Major sections of the configuration are Blueprints which typically define a given template and its required capabilities and polices and Stages which defined a collection of stacks that would typically define an entire AWS architecture for a given environment.

The cfn-cli YAML syntax allows for extensive re-use, to avoid duplicate configuration. The Extends keyword can be used on a stage (to inherit all configuration from an existing stage - useful for DR purposes) and on a stack within a stage, allowing a stack to inherit a previously defined Blueprints configuration.

Ordered Stack Operations

cfn-cli allows for CloudFormation operations (deploy, update, delete etc) to be performed across a set of stages and stacks in a ordered fashion within a single CLI operation.

The CLI allows for a glob (wildcard) based selection of stages and stacks, each of which can be ordered within the configuration file - all stack operations then occur based on the order defined within the stage and then stack (ordering is reversed for delete operations).

Stages define the region and optional AWS profile required for the deployment operation, deployments across regions and accounts are possible within a single CLI operation.

Packaging

cfn-cli will automatically find and package locally referenced resources within your CloudFormation templates is the configuration option Package is set to True.

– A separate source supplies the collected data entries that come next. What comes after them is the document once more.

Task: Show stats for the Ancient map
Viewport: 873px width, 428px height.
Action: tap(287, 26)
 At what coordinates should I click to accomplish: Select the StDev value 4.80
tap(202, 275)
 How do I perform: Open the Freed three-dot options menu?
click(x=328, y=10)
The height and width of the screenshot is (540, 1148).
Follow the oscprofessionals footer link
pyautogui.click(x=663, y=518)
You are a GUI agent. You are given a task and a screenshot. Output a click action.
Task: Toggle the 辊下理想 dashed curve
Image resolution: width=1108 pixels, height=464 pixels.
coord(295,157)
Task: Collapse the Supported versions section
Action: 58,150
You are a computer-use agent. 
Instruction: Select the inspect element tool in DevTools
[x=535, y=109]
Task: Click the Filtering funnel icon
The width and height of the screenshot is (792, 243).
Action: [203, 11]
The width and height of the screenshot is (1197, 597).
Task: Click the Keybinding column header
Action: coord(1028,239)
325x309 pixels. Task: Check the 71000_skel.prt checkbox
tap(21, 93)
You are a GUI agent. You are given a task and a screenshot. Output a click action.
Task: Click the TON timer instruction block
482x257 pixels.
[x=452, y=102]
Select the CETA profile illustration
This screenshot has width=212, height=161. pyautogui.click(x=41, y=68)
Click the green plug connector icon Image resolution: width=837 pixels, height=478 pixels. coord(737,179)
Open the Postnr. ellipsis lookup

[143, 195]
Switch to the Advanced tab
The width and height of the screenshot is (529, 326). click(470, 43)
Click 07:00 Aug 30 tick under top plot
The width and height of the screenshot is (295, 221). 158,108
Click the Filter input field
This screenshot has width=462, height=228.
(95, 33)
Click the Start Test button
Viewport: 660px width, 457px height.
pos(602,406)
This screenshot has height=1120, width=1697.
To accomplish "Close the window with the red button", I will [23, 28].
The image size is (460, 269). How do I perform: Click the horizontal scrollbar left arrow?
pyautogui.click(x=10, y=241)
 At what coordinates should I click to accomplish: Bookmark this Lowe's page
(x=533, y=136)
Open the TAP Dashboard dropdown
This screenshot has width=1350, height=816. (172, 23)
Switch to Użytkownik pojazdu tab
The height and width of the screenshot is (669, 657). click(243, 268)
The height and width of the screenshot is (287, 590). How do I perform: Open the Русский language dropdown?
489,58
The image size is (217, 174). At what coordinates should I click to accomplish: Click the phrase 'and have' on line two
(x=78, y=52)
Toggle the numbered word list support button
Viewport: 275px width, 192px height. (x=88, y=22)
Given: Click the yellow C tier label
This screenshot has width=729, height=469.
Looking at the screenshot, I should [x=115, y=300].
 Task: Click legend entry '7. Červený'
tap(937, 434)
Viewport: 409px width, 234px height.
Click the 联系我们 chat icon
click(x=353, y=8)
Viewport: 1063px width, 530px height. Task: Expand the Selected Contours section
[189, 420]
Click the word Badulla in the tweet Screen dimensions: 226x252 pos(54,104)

This vastly simplifies and reduces the amount of pre-processing required for CloudFormation deployments. This effectively replaces the need to perform an aws cloudformation package pre-step on each template within a deployment.

By default resources are uploaded to a artifact s3 bucket. The default name for this bucket is cfncli-${AWS_ACCOUNT_ID}-${AWS_REGION}. If this bucket does not exist cfn-cli will attempt to create it.

Note the S3 bucket name can be over-ridden via the use of the --artifact-store flag

The list of resource types that can be packaged by cfn-cli are:

Resource Type Property
AWS::Serverless::Function CodeUri
AWS::Serverless::Api DefinitionUri
AWS::AppSync::GraphQLSchema DefinitionS3Location
AWS::AppSync::Resolver RequestMappingTemplateS3Location, ResponseMappingTemplateS3Location
AWS::AppSync::FunctionConfiguration RequestMappingTemplateS3Location, ResponseMappingTemplateS3Location
AWS::Lambda::Function Code
AWS::ApiGateway::RestApi BodyS3Location
AWS::ElasticBeanstalk::ApplicationVersion SourceBundle
AWS::Lambda::LayerVersion Content
AWS::Serverless::LayerVersion ContentUri
AWS::ServerlessRepo::Application ReadmeUrl, LicenseUrl
AWS::StepFunctions::StateMachine DefinitionS3Location, DefinitionUri
AWS::CloudFormation::Stack TemplateURL
AWS::Serverless::Application Location
AWS::CodeCommit::Repository Code.S3

In addition any AWS::Include used within a template (used for transforms) can also be packaged.

Stack References

cfn-cli supports loosely coupled stack references i.e. without the use of AWS CloudFormation Imports (which causes a hard link and can mean the inability to update or delete resources that are linked to Outputs that have been Imported in other stacks)

Any output defined in a prior deployed stack can be referenced via: ${StageName.StackName.OutputName}

These references work across AWS profiles (i.e. AWS accounts) and AWS Regions and as such are much more flexible than the in-built AWS CloudFormation Export/Import mechanism which are limited in use to within the same region and account

ChangeSet Support

cfn-cli supports producing and executing CloudFormation changesets both "singular" and nested (when using nested stacks). On production cfn-cli will pretty print the changeset, highlighting appropriately (red, amber, green) changes that will be applied and also highlighting the changed values when appropriate.

cfn-cli if used with the --store flag will save a .cfncli-changeset file containing the generated changeset ARNs for the stacks selected in the command, this file is then used when executing changesets, such that it can be guaranteed the changeset produced by cfn-cli is the one that is executed.

If cfn-cli is to be used within a pipeline it is recommended to store the .cfncli-changeset file as a pipeline artifact for execution in future stages.